- About this exercise
What do the lines say from the one containing "Image resolution: width=690" to the end of the records? Restate them word for word, and only those.

[Stored data]
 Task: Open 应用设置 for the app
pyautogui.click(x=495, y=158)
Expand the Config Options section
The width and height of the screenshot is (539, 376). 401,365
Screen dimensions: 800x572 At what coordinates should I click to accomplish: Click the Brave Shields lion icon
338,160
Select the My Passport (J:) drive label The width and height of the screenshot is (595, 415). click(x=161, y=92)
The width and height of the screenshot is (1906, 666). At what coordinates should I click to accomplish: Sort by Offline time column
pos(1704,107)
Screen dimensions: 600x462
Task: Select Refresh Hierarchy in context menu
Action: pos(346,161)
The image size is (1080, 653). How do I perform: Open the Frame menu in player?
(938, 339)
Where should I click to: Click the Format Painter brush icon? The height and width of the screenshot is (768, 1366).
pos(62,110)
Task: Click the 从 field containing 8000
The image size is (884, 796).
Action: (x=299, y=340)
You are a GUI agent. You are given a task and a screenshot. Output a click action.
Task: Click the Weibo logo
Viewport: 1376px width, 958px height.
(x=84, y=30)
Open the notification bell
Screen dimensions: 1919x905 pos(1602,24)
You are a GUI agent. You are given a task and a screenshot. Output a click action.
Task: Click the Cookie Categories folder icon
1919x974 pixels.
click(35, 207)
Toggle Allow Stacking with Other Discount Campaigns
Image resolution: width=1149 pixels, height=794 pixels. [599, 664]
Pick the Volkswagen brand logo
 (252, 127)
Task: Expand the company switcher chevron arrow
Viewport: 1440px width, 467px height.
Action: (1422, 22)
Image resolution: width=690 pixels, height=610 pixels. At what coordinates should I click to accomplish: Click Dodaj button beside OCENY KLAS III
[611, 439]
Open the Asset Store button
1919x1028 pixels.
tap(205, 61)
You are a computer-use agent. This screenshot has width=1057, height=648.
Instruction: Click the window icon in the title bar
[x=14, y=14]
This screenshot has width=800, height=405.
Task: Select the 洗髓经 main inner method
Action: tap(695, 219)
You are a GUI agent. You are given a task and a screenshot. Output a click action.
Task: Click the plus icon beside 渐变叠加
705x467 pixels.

- Solution for this exercise
Image resolution: width=690 pixels, height=610 pixels. At what coordinates should I click to accomplish: Click Dodaj button beside OCENY KLAS III
[611, 439]
Open the Asset Store button
1919x1028 pixels.
tap(205, 61)
You are a computer-use agent. This screenshot has width=1057, height=648.
Instruction: Click the window icon in the title bar
[x=14, y=14]
This screenshot has width=800, height=405.
Task: Select the 洗髓经 main inner method
Action: tap(695, 219)
You are a GUI agent. You are given a task and a screenshot. Output a click action.
Task: Click the plus icon beside 渐变叠加
705x467 pixels.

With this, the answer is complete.